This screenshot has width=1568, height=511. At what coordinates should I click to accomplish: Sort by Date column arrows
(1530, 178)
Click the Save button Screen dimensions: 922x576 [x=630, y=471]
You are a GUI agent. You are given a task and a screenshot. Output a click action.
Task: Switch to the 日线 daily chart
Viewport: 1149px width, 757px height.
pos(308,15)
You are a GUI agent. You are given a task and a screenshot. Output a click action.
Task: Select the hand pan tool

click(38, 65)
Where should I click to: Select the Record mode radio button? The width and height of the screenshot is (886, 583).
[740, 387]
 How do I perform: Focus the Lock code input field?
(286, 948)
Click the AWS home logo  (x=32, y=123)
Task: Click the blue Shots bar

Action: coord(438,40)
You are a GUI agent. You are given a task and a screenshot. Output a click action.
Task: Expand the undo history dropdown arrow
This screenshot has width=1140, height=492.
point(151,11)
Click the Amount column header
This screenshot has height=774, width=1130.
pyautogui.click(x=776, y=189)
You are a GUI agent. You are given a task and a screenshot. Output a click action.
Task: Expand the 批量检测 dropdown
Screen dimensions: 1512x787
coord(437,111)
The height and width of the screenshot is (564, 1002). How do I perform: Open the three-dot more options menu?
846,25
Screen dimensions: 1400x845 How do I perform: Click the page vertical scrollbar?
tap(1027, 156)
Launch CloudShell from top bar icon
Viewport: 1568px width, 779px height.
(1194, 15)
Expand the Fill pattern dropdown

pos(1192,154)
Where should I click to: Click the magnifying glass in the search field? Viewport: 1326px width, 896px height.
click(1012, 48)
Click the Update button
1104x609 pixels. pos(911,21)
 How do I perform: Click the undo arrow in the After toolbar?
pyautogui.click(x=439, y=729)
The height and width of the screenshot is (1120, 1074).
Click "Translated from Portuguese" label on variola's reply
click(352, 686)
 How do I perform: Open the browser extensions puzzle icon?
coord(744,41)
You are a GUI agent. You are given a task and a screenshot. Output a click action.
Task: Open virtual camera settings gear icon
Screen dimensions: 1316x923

⁂

Goal of the exercise:
Find every line above that contains the string "dimensions", and copy each one.

Task output:
Click the Save button Screen dimensions: 922x576 [x=630, y=471]
Screen dimensions: 1512x787
Screen dimensions: 1400x845 How do I perform: Click the page vertical scrollbar?
Screen dimensions: 1316x923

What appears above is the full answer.